The show enjoys a loyal cult following today, and you also get the feeling that down the road the show’s fanbase will keep getting bigger and stronger.
As Joshua Jackson, who played Peter Bishop, told CNN, “It is the passion of the fans that kept it going. Long, long past the time when it made economic sense, and certainly past the time where my cynical-actor-who’s-been-around-self looked at it and went, there’s no way this show is coming back.
“If it wasn’t for that passion, the shows would have died and it wouldn’t have the proper ending…It’s because of those experience and because of those fans that we were able to finish up the show on the right note.”
Now Entertainment Weekly confirms that there’s a fan companion book coming this month called September’s Notebook. (This is a reference to an Observer on the show, the bald guy with no eyebrows.) EW terms it “the ultimate companion book,” as well as a “uniquely designed, detail-rich tome that summarizes the saga and digs deep into the show’s mythology.”
September’s Notebook was written by Tara Bennett and Paul Terry, and they are also the authors of The Lost Encyclopedia.

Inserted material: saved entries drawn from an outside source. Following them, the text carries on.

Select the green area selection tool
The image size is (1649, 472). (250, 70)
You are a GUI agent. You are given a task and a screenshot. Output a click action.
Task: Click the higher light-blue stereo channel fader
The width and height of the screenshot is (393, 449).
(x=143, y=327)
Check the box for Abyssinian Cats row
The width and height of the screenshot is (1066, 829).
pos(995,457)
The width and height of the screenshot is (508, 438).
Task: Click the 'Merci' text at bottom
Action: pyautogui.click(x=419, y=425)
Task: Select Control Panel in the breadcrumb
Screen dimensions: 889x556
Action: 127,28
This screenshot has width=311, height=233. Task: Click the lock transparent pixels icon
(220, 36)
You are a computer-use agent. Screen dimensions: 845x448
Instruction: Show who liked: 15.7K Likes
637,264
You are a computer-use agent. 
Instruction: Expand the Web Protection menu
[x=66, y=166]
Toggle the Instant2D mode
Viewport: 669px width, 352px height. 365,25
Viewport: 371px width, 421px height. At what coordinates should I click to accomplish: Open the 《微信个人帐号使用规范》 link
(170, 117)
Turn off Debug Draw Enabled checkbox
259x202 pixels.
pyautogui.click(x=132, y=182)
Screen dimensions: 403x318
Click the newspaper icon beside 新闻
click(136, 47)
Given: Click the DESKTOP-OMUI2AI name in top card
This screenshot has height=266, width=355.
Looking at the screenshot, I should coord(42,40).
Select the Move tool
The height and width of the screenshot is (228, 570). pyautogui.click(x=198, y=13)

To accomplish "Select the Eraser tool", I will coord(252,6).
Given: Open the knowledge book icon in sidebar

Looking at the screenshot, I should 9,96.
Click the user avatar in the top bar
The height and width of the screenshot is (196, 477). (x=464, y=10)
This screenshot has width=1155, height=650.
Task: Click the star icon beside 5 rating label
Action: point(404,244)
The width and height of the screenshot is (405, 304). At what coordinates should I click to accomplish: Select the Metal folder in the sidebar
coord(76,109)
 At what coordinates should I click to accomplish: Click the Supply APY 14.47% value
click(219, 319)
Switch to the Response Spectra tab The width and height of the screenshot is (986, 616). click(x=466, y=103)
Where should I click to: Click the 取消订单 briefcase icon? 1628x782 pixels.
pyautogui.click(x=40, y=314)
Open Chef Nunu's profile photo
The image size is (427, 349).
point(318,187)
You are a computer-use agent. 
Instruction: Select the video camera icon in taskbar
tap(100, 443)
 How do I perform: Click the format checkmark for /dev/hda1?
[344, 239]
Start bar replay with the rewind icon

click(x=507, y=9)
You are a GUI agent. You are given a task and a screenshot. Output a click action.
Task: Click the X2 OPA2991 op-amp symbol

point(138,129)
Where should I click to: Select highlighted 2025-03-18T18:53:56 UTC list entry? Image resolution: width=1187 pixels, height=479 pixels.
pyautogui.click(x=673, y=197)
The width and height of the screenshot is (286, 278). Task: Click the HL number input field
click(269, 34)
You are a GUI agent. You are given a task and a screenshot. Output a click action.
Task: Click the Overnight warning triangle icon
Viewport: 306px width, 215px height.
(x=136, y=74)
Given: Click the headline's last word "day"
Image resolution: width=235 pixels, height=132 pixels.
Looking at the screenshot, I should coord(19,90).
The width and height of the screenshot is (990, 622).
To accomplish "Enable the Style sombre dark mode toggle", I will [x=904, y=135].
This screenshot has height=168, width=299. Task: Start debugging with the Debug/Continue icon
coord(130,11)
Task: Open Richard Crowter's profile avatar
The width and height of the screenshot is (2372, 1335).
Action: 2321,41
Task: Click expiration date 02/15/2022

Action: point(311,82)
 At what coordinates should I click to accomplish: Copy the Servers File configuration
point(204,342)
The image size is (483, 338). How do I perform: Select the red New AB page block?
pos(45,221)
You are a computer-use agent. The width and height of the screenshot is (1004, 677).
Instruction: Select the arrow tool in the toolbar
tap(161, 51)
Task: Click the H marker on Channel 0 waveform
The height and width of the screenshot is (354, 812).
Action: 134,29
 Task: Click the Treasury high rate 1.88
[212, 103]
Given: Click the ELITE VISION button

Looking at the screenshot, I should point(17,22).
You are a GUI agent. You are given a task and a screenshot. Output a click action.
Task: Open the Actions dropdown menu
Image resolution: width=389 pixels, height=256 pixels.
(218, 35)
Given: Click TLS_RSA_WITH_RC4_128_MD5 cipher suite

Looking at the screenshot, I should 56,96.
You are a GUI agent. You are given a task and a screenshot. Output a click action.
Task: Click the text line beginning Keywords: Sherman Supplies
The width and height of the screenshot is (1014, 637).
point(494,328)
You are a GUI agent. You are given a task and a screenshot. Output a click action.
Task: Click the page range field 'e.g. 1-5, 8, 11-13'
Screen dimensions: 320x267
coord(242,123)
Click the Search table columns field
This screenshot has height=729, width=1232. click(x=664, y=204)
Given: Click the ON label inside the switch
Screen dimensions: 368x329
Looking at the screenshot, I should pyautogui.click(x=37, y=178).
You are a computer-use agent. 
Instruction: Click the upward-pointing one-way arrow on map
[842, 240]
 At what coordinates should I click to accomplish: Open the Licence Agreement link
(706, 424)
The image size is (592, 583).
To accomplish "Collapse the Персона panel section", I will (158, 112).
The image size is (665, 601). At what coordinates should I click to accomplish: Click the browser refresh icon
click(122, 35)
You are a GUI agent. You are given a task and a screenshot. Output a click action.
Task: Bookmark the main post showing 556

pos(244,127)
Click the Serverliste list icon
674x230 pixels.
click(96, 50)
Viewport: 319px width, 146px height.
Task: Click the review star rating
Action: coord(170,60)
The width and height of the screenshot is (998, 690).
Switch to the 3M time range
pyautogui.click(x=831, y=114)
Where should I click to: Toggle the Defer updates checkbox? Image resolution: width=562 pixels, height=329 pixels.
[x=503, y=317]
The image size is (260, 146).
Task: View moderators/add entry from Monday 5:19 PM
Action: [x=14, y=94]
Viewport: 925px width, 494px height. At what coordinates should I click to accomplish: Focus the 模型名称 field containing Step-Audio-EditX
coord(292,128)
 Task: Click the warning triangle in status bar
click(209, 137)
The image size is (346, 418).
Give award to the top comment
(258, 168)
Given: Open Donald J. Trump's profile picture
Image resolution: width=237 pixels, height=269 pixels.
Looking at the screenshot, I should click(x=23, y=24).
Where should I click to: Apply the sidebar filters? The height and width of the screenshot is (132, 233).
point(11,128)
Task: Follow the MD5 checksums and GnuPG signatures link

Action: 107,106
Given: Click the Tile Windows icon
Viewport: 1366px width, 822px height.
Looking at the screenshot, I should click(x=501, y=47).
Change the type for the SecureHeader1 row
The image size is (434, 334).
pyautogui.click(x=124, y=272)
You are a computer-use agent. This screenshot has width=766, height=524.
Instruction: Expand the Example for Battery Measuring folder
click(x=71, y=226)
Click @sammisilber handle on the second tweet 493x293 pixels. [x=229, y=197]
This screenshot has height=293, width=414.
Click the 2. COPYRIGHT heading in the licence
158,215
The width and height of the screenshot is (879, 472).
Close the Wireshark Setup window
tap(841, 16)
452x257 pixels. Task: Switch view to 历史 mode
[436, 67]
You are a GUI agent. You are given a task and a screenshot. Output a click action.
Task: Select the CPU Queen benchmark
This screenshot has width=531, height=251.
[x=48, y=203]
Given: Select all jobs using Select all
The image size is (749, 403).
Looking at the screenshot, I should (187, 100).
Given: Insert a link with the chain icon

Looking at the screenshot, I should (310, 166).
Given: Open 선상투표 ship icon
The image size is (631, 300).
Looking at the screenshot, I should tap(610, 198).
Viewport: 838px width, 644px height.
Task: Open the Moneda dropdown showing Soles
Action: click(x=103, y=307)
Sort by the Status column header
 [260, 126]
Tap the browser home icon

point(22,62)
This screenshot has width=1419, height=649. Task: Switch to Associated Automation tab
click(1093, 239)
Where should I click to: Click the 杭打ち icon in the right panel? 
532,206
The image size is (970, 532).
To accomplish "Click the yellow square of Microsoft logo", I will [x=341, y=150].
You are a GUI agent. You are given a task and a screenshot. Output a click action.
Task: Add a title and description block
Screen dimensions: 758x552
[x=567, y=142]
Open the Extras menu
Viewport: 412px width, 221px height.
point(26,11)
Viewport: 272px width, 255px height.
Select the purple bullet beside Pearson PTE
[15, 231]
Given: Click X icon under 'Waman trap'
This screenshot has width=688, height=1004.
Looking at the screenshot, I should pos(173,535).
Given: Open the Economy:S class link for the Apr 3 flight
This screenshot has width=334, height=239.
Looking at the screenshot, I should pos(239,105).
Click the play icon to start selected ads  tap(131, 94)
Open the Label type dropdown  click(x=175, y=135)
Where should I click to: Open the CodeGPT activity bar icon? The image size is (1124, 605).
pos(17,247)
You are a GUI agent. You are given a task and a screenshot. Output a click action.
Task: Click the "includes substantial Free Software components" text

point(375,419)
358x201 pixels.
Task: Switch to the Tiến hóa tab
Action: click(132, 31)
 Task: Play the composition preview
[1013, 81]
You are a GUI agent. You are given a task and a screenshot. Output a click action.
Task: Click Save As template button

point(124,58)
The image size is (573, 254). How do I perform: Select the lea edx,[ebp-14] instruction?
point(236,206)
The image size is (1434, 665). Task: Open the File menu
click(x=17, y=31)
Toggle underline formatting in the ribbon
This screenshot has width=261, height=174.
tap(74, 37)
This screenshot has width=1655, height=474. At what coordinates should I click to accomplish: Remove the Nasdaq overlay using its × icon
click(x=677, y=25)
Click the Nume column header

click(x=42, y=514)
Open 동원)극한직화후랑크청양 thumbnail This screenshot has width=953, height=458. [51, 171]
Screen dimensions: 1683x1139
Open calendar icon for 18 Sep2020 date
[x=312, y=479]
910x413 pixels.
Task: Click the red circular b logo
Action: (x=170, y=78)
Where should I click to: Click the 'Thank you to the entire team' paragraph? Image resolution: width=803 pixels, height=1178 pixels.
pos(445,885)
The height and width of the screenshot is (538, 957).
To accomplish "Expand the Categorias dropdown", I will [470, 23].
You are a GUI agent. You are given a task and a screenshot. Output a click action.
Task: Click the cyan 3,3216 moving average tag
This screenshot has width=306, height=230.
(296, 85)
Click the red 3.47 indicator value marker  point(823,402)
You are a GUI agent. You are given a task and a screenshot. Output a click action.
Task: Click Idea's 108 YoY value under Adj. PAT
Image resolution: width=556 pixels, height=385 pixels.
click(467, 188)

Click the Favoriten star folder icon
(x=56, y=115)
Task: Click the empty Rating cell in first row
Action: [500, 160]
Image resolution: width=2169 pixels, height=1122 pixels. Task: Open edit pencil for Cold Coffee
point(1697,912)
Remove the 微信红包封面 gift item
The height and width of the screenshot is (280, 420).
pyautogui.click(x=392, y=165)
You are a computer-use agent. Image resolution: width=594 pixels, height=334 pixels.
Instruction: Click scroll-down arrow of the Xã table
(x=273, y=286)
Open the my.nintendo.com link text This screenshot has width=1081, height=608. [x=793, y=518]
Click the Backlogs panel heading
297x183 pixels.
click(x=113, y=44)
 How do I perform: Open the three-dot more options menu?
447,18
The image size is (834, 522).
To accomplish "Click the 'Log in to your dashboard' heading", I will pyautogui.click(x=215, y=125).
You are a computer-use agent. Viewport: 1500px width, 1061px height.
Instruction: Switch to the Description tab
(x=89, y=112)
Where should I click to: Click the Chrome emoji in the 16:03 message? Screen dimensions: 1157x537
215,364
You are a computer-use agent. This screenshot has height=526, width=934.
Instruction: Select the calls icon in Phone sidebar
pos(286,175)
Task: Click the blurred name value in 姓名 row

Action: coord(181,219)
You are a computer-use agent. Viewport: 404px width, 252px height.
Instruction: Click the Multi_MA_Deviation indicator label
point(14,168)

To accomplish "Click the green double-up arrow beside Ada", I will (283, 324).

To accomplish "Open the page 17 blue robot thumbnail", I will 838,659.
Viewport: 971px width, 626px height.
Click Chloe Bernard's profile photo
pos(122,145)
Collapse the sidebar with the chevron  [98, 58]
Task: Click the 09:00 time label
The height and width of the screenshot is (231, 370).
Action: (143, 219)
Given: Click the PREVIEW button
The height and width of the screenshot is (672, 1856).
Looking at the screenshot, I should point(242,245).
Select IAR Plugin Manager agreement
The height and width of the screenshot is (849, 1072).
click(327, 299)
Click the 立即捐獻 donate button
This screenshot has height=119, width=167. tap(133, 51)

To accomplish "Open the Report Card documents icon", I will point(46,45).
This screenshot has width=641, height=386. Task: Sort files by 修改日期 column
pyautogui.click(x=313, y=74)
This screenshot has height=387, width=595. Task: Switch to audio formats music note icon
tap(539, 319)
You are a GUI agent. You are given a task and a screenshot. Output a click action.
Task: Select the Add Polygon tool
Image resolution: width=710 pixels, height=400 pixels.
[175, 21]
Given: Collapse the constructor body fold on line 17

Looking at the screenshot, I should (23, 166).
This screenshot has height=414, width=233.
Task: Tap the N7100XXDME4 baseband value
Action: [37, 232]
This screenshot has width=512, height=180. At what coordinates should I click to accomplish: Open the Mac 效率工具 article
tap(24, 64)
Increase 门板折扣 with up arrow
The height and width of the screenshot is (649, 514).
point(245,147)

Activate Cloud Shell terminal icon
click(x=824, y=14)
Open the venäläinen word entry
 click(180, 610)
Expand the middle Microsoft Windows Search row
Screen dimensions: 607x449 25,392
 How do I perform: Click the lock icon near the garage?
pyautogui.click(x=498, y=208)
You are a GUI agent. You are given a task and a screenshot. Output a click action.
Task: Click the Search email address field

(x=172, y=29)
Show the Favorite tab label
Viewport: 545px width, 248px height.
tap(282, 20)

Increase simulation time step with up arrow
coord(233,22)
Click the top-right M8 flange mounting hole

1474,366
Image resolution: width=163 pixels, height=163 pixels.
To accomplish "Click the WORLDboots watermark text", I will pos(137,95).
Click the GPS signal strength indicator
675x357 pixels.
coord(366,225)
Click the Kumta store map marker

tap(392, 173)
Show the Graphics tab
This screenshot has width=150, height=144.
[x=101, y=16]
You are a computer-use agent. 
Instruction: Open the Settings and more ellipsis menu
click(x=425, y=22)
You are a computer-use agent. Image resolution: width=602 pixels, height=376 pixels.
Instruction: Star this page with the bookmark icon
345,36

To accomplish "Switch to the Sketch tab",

In addition, Bennett penned 24: The Official Companion Guide: Seasons 1 through 6, and Terry was also the editor of official magazines for Lost and Alias. So clearly these two know their terrain very well.
These kinds of show guides come out all the time, so for this one to get major coverage it’s clearly going to be something better than the usual fanboy volumes. Bennett told EW she heard from Jeff Pinker, the executive producer of Fringe who used to write for Lost, and he pitched the idea of a fan companion.”We talked about doing a ‘case file’ approach, but that felt so boring, so pedestrian for Fringe,” said Bennett. “Eventually, Paul and I pitched the idea of doing a book from an Observer’s point of view.”
Once Bennett and Terry decided to do the book, they got 85 gigabites of material from Bad Robot, JJ Abrams’s production company that produces Fringe. “We didn’t want to miss a single sketch of something that was bired beneath 79 sub-folders so we had to excavate that drive completely.”
So again, this sounds like an amazing book for Fringe fans, and I’m sure it covers everything you can possibly think of and more. One of my favorite fan anthologies ever is The Twilight Zone Companion by Marc Scott Zicree, and it would be great if September’s Notebook becomes the TZ Companion for Fringe fans. Look for September’s Notebook on March 26 from Insight Editions.